Data entries ->
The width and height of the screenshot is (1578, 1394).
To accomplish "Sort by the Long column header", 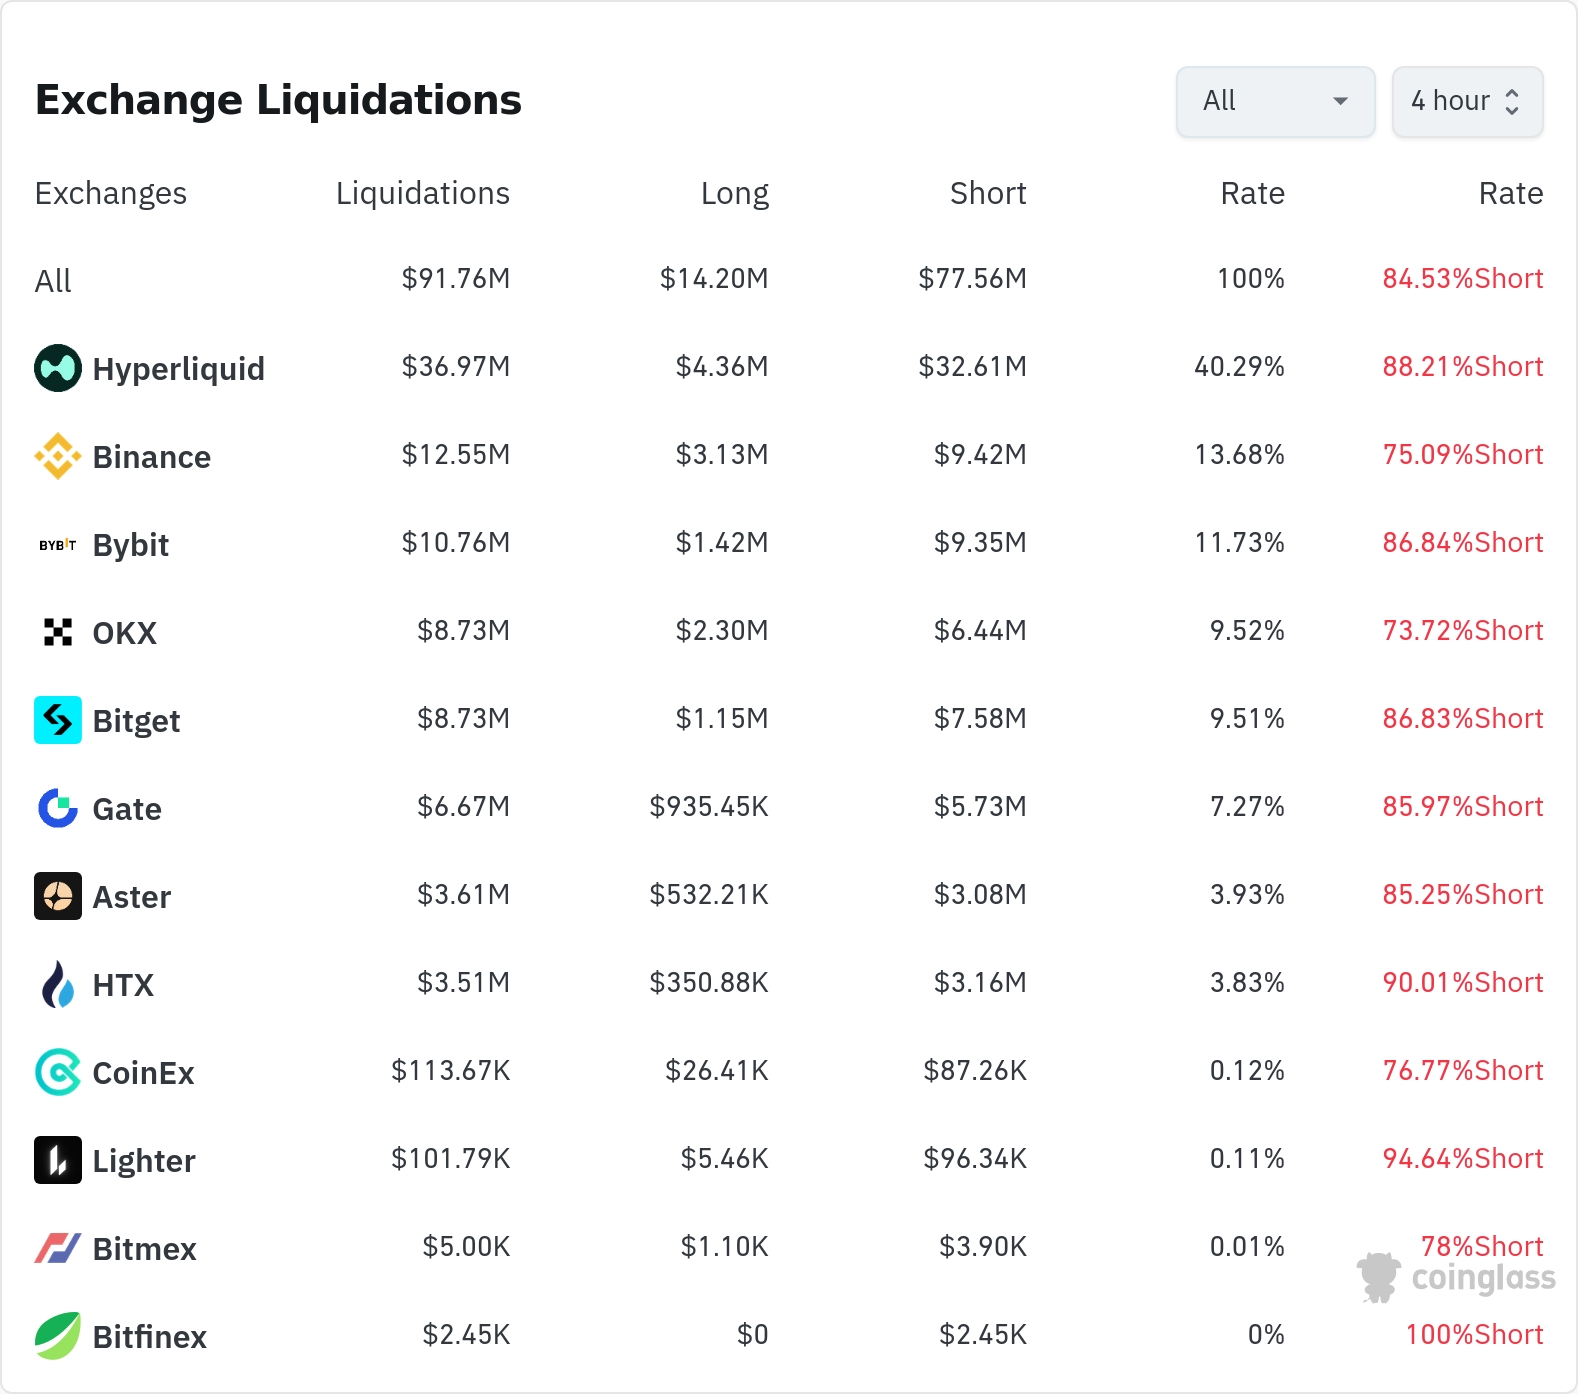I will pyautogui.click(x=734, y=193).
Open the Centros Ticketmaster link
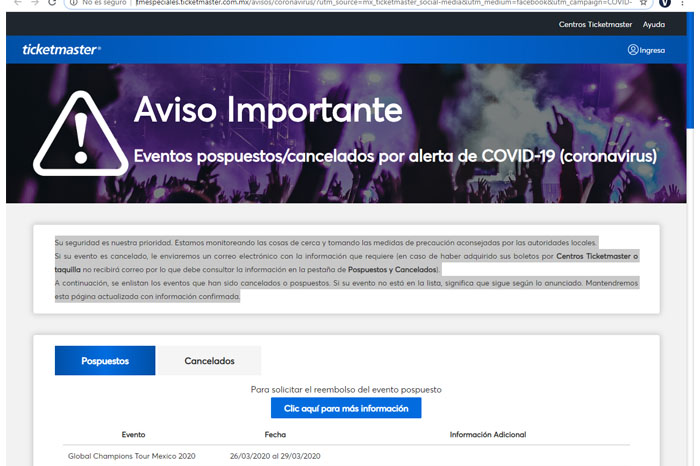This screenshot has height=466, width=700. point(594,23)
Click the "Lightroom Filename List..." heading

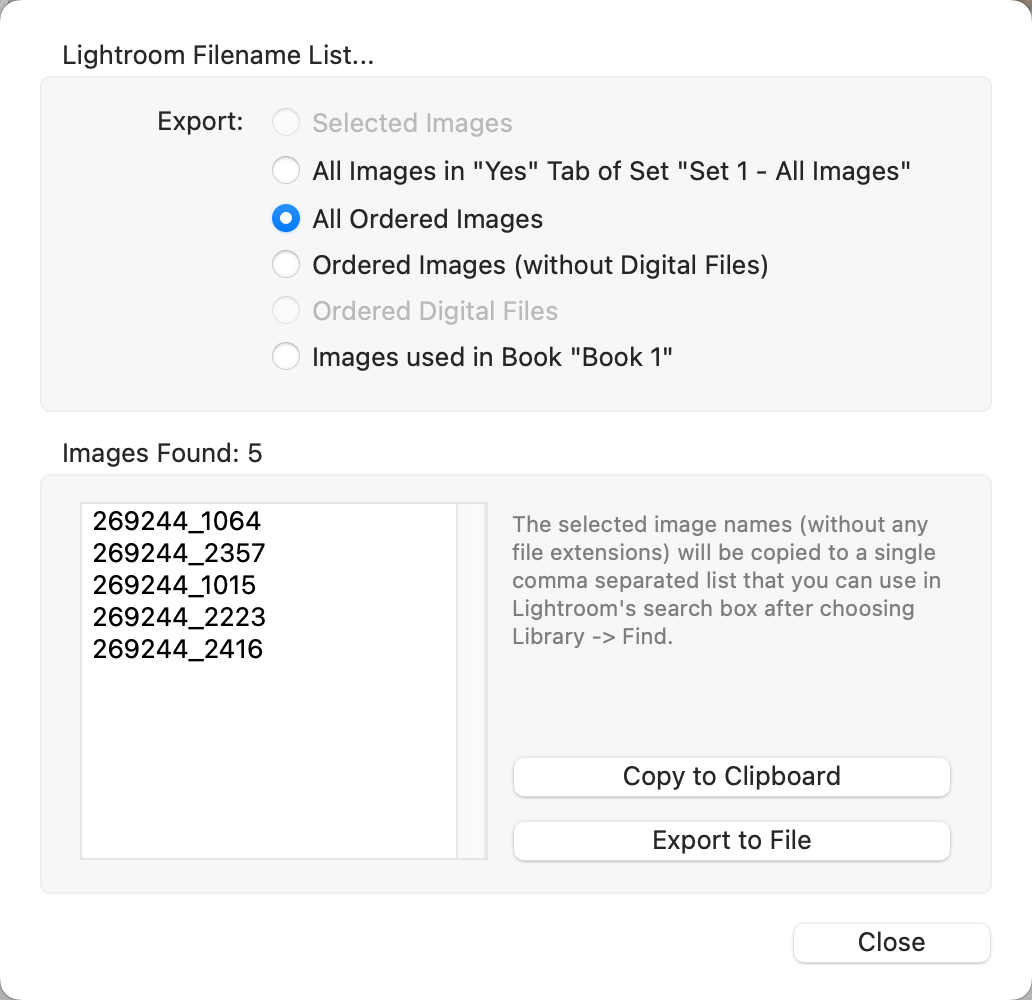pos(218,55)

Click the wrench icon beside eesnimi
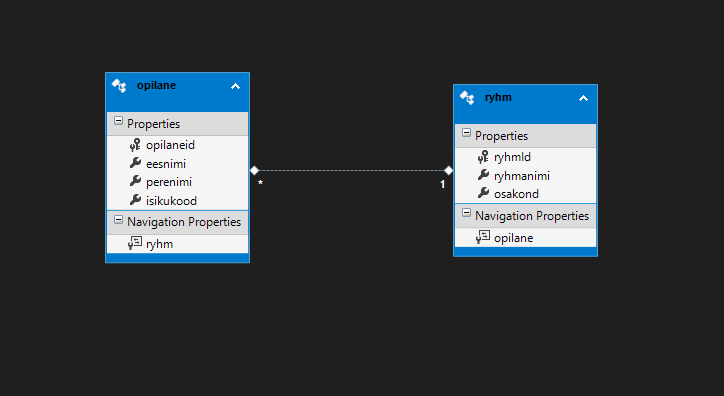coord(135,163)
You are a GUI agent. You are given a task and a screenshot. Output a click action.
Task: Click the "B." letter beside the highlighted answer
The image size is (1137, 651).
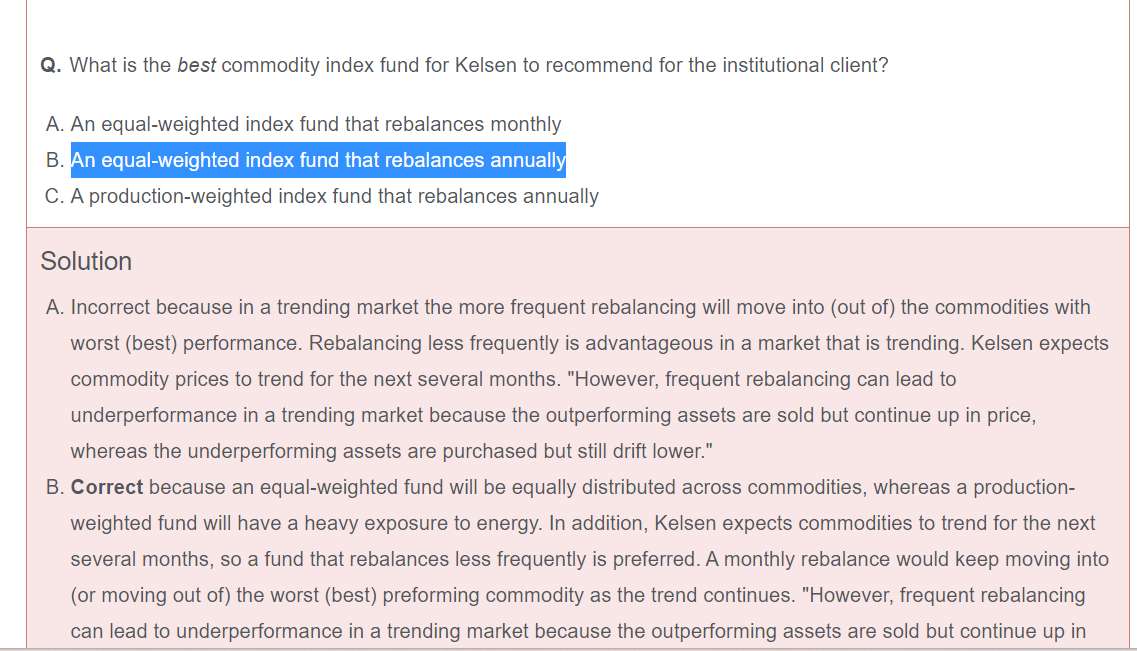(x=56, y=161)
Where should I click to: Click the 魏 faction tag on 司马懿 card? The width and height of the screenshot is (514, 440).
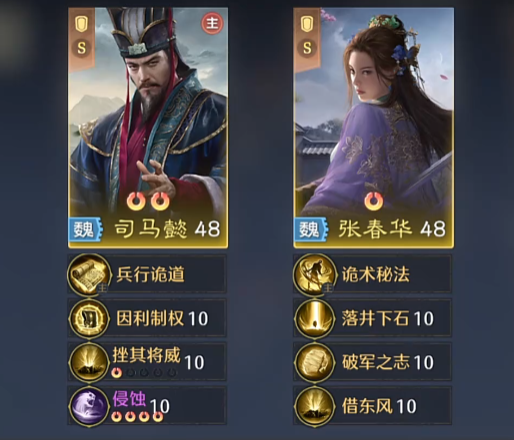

Task objective -> Beginning at the line that contains "Click the wrench icon beside eesnimi", copy each remaining line of the records exactly, through the final one. Omit the pictures.

Reply ->
Click the wrench icon beside eesnimi
coord(135,163)
You are a GUI agent. You are given a task and a screenshot. Output a click action.
Task: Click the "B." letter beside the highlighted answer
The image size is (1137, 651).
(x=56, y=161)
Where should I click to: Click the 魏 faction tag on 司马懿 card? The width and height of the screenshot is (514, 440).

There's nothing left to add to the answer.